One of the most valuable parts of this mailing for me is that it keeps me in touch with many I care about and am interested in. My community of friendships is wider and closer because of it. Thank you for being a part of my life.

 
                                                                                     (back page)

THE STAR SHINES
        Every Christmas season I look for the star at the top of our neighbor’s high fir tree. There was one Christmas season several years ago when I wondered whether that star would be there. Jason, their high school age son, had recently died. The house had been mostly dark ever since. I didn’t know whether they would be there for Christmas that year.
        People handle such losses in different ways. They hear folk advice like “Time heals all wounds,” and “Let go and move on with your life.” A lot of this comes from the influence of Freud who taught  those in grief to separate themselves from the one who is died and let go of the past. If you know the story of Freud you have heard how he couldn’t live by his own advice when his son died. He remembered and grieved for his son all his life. Love does not forget.
        But one night the neighbor’s star was shining against the darkness. I wrote at the time about “Jason’s Star.” That’s what the neighbors all call it now, and so does Jason’s family. They have turned it on each season since. It’s there now. And so is memory of Jason.
        I believe that story plays out in scores of homes every Christmas. I’m getting notes from a lot of people who are facing Christmas without someone precious. Pain and emptiness fill with special memories. Love puts up a star to remember by.
        A few weeks ago I wrote about my pain in deleting names of friends who have died from my mailing label and e-mail lists. Dick Wing wrote that he leaves the names on his Palm Pilot so that he is reminded of them. There is no reason to forget love or let it end.
        There is a new custom being promoted these days ─ pre-decorated Christmas trees. It’s easy, but it takes away some special moments. We have decorations that remind us of people who are only present in our memories. It is warming to be reminded.
       As I fasten on blue sheet labels I remember some circumstances of people. More than a few are for people in confinement of one sort of another. Maybe it’s a health issue, a life situation issue, or some other situation that separates from where they want to be or from those they want to be with.

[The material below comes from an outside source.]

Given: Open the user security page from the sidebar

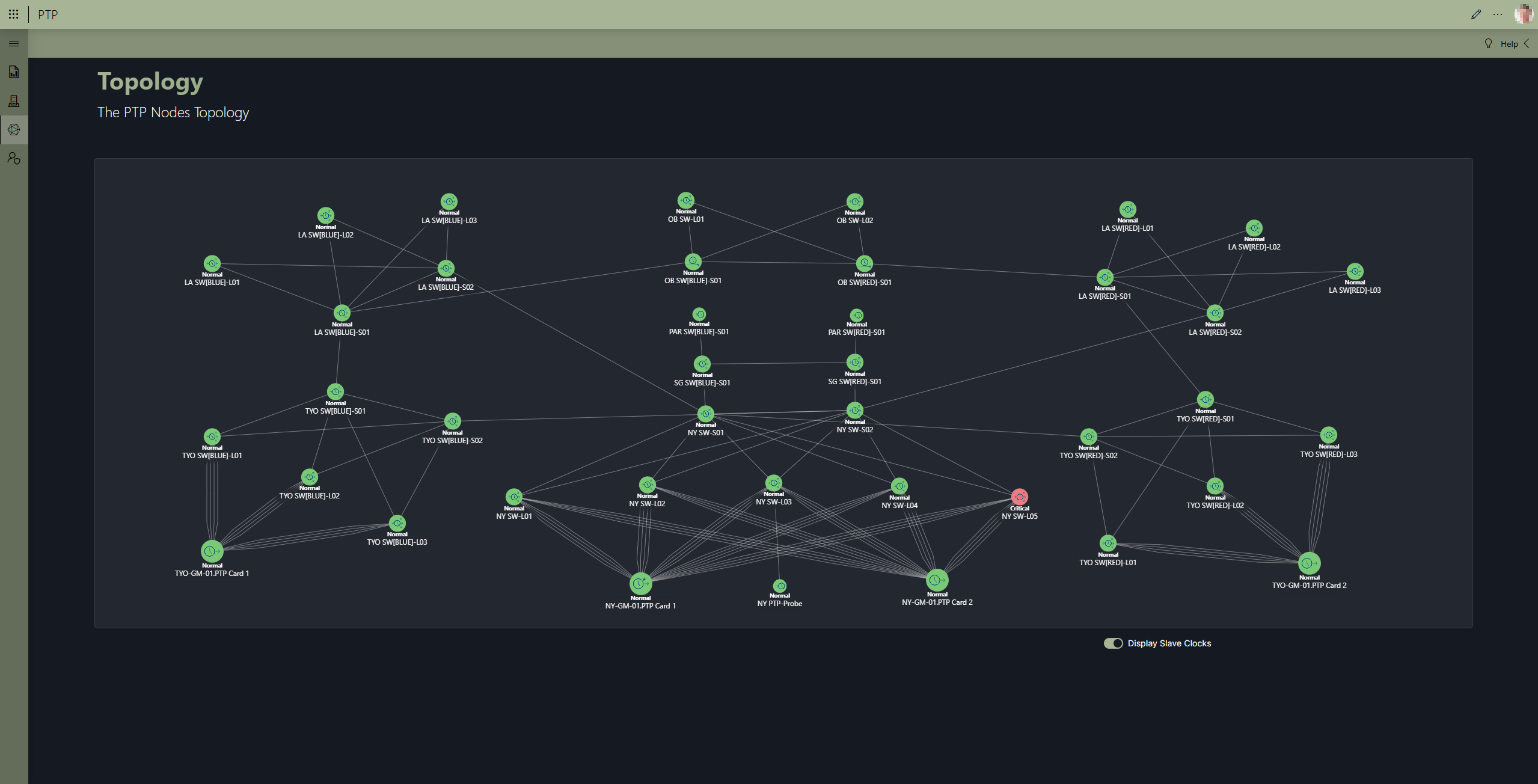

I was reminded of Dietrich Bonhoeffer’s “Letters and Papers from Prison.” He was a pastor in prison toward the end of WWII for participation in a plot to assassinate Hitler. He writes about the separation that many feel at Christmas:
         “Nothing can fill the gap when we are away from those we love…The dearer and richer our memories,
          the more difficult the separation…The beauties of the past are not endured as a thorn in the flesh,
          but as  give precious for its own sake. We must not wallow in our memories or surrender to them,
          just as we don’t gaze all the time at a valuable present, but get it out from time to time, and for the rest
          hide it away as a treasure we know is there all the time.
” (p. 120)

       I don’t know how many can deal with their emptiness like that, but that’s the way he managed it in his circumstance.
       There are many I know that deal with Christmas like Silas Marner in that classic little book I often read at Christmas. He was urged to attend church on Christmas Eve by Dolly. Even a sample carol sung by young Aaron didn’t sway him. She went to church without him.
                        “And so Silas spent his Christmas day in loneliness, eating his meat with sadness of heart.
       Some refuse to put up the lights. Others light a star.